## ABOUT THIS TASK
Your task is to repeat the entries word for word while leaving out the pictures.

(Data entries)
>>>>
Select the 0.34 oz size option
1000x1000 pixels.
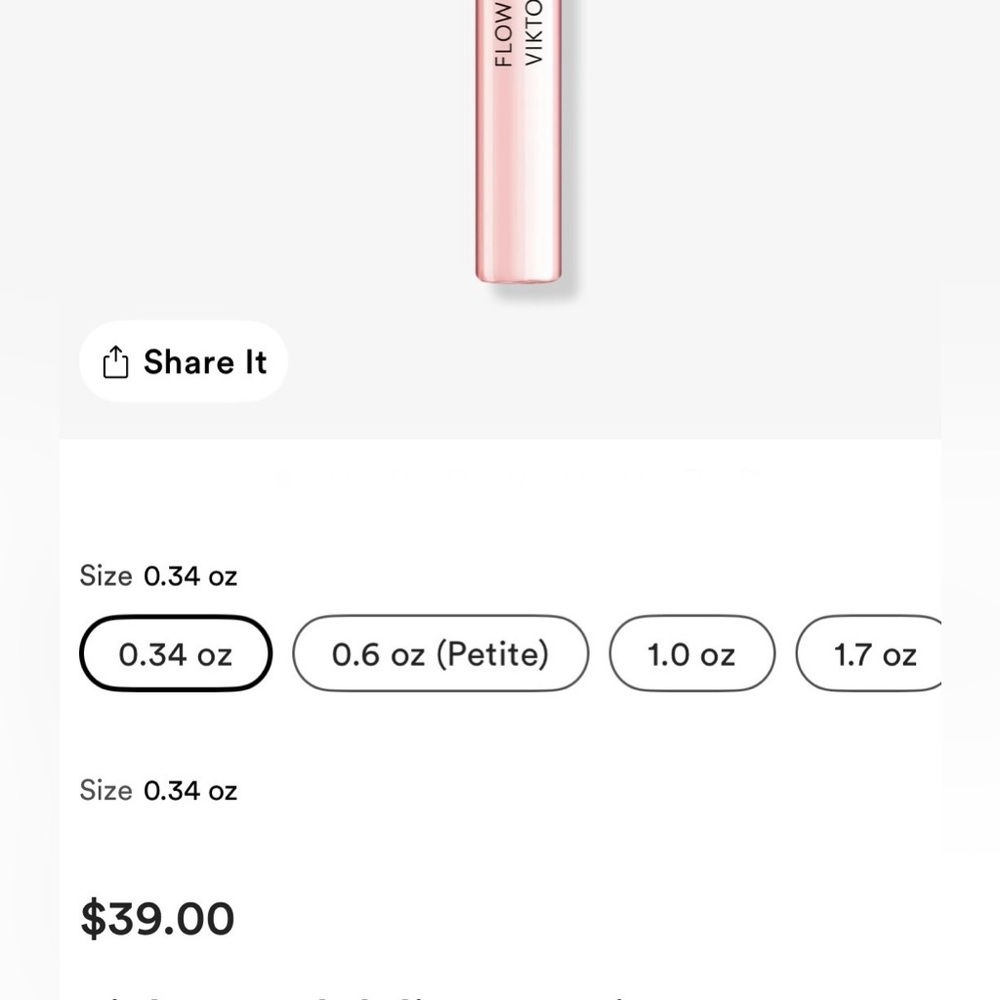[175, 653]
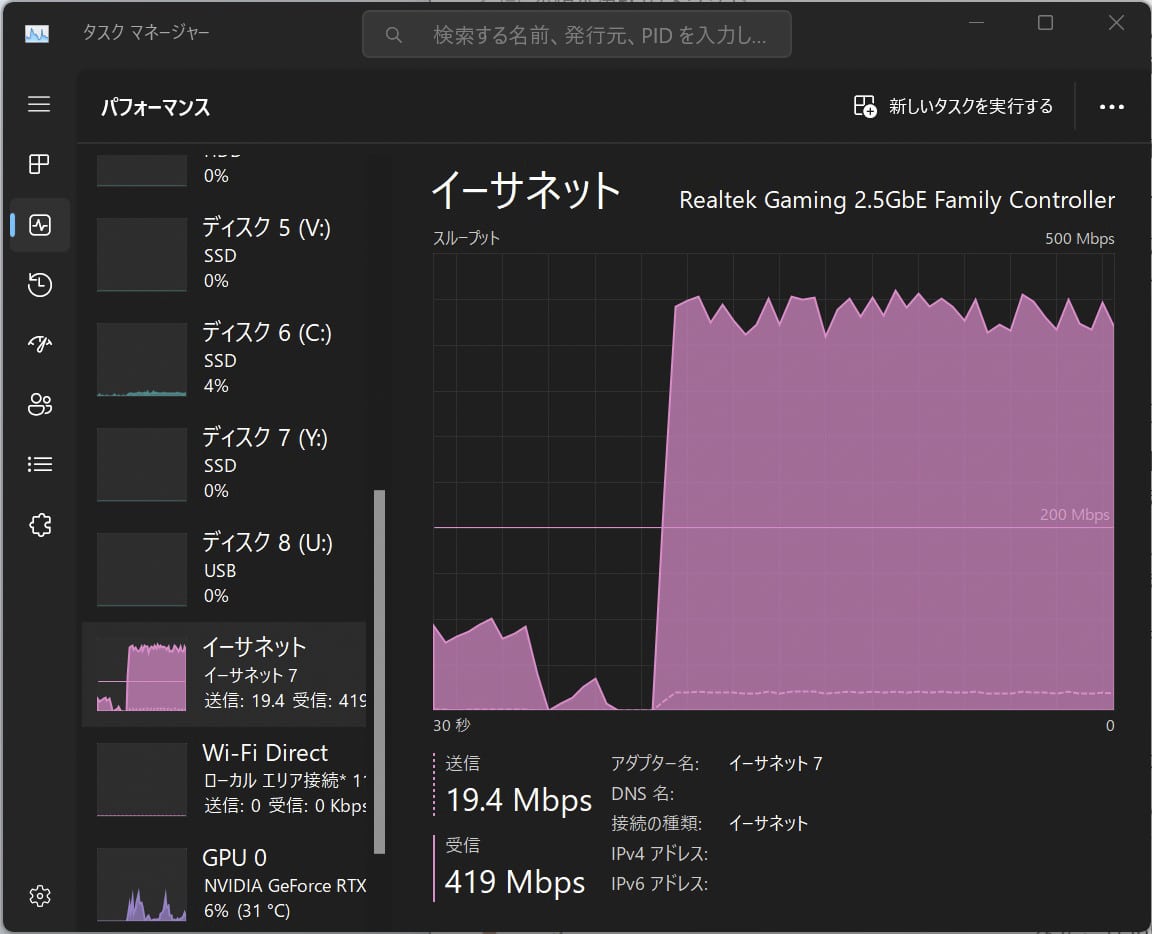1152x934 pixels.
Task: Open the App history clock icon
Action: pos(40,284)
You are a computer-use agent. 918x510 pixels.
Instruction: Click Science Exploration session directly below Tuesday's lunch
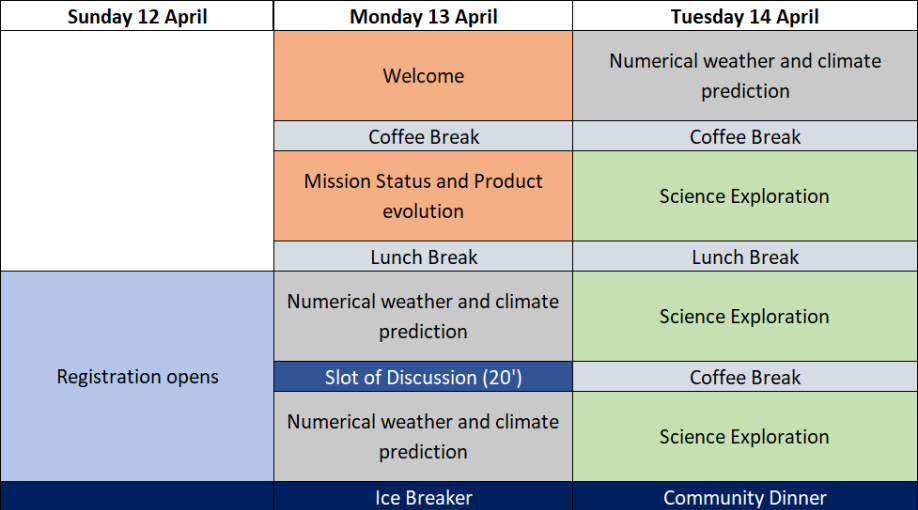[745, 316]
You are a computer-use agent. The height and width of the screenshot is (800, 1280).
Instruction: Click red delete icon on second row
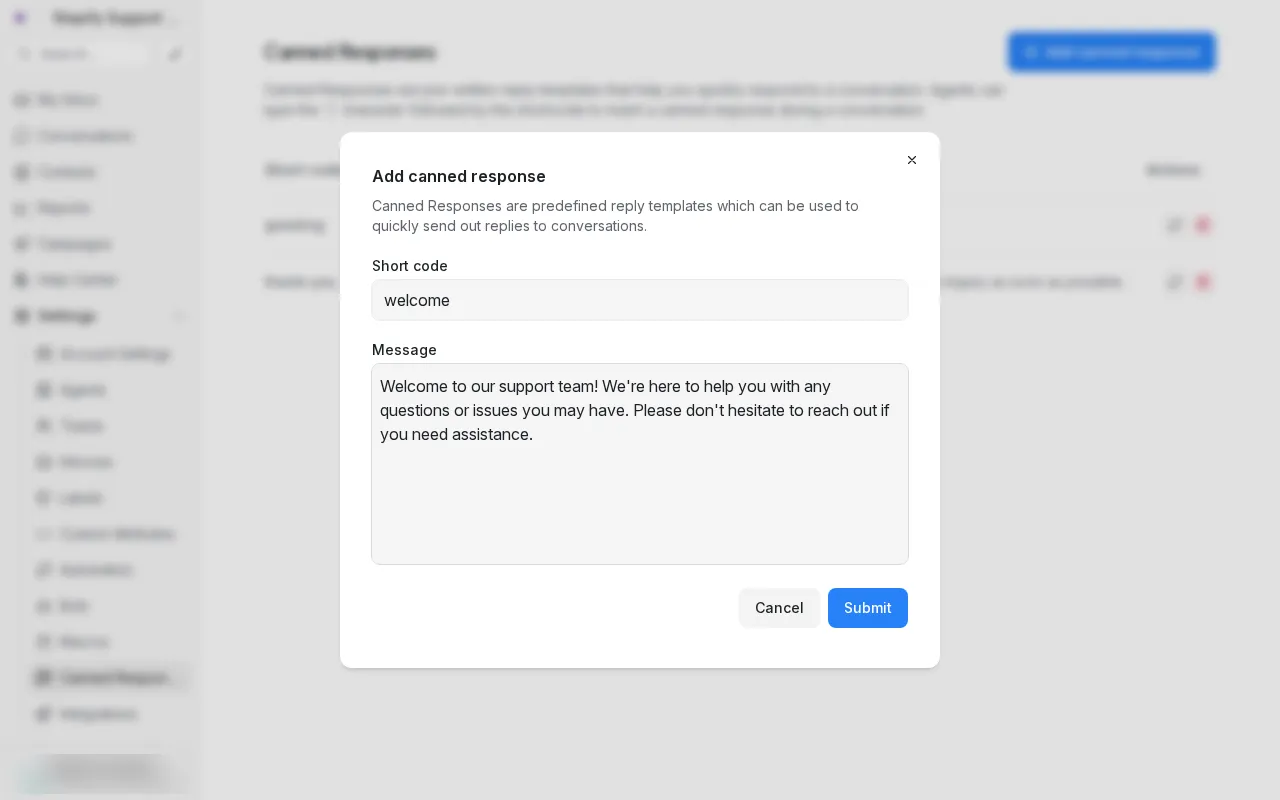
<<<<
## RESULT BELOW
Select the 0.34 oz size option
1000x1000 pixels.
[175, 653]
1152x934 pixels.
Task: Open the App history clock icon
Action: pos(40,284)
You are a computer-use agent. 918x510 pixels.
Instruction: Click Science Exploration session directly below Tuesday's lunch
[745, 316]
You are a computer-use agent. The height and width of the screenshot is (800, 1280).
Instruction: Click red delete icon on second row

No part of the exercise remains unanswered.